スターダスト
「スターダスト」は、欧米で有名なコミックと小説を映画化したもののそうです。そのせいでしょうか、ロバート・デ・ニーロとミッシェル・ファイファーなどの大物俳優が出演しているのも頷けるような気がします。
ストーリーは、壁で囲まれた別世界へ流れ星を捜しに行った青年の成長物語です。その世界は、魔女や魔法が生きている王国であり、しかも、王家の世継ぎの争いの真っ只中という典型的なファンタジー映画です。
最近、「ロードオブザリング」の成功によってか、「ナルニア王国」などのファンタジー映画が増えています。CG技術が進んで、かなりリアルに撮影できるようになったせいかもしれません。しかし、映画の出来はそれぞれバラツキがあります。ダントツの作品は、「ロードオブザリング」であることは異論は無いでしょう。「ナルニア」などは、子供向けで、明るすぎるせいか、まったく好みではありませんでした。

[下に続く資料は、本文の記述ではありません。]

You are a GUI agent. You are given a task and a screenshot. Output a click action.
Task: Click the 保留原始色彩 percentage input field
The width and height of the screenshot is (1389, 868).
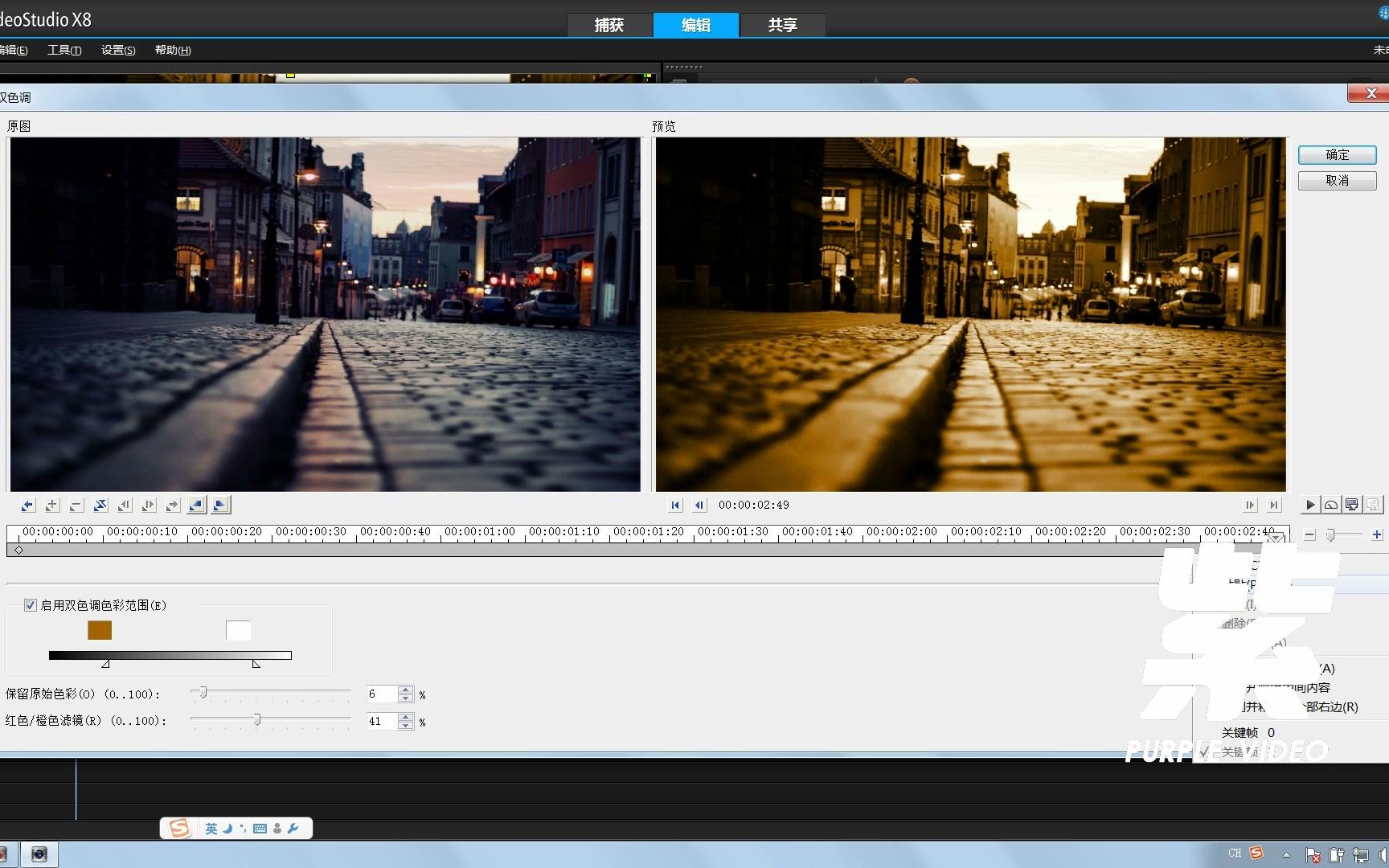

今回の映画は、美術や風景は美しく、セットも立派で、衣装なども見事です。空飛ぶ海賊役のデ・ニーロの演技も楽しめます。見せ掛けの残酷さを売り物にした心優しいロマンチストという設定が面白く、捕らえた若き主人公達に剣やダンス、そして人生を教えるというのは、ドラマとしては王道です。また、権力争いをして殺しあった7人の王子達が次々と幽霊となって集まるのは笑えます。ただ、ファイファーの演じた魔女は、やや型どおりで、バットマンのキャット・ウーマンのようにはいきませんでした。
観ている途中で、反発やしらけ感を持つことはありませんでしたが、さりとて面白さに感動することもありませんでした。まあ、大作の割に、可もなく、不可もなく、というような出来でしょうか。最後の宮殿の大団円のシーンだけは、CG技術の進歩のおかげで、壮大で見栄えがします。
ただ、ひとつ明確に異論があるのは、「流れ星」役のキャスティングです。もうすこし美人だと感情移入ができたのにと、それが一番残念でした。嫌味な元恋人役の女優の方がまだ「流れ星」役にふさわしいと思えるほどでした。ああいうタイプが、欧米での女神の基準なのでしょうか。よくわかりません。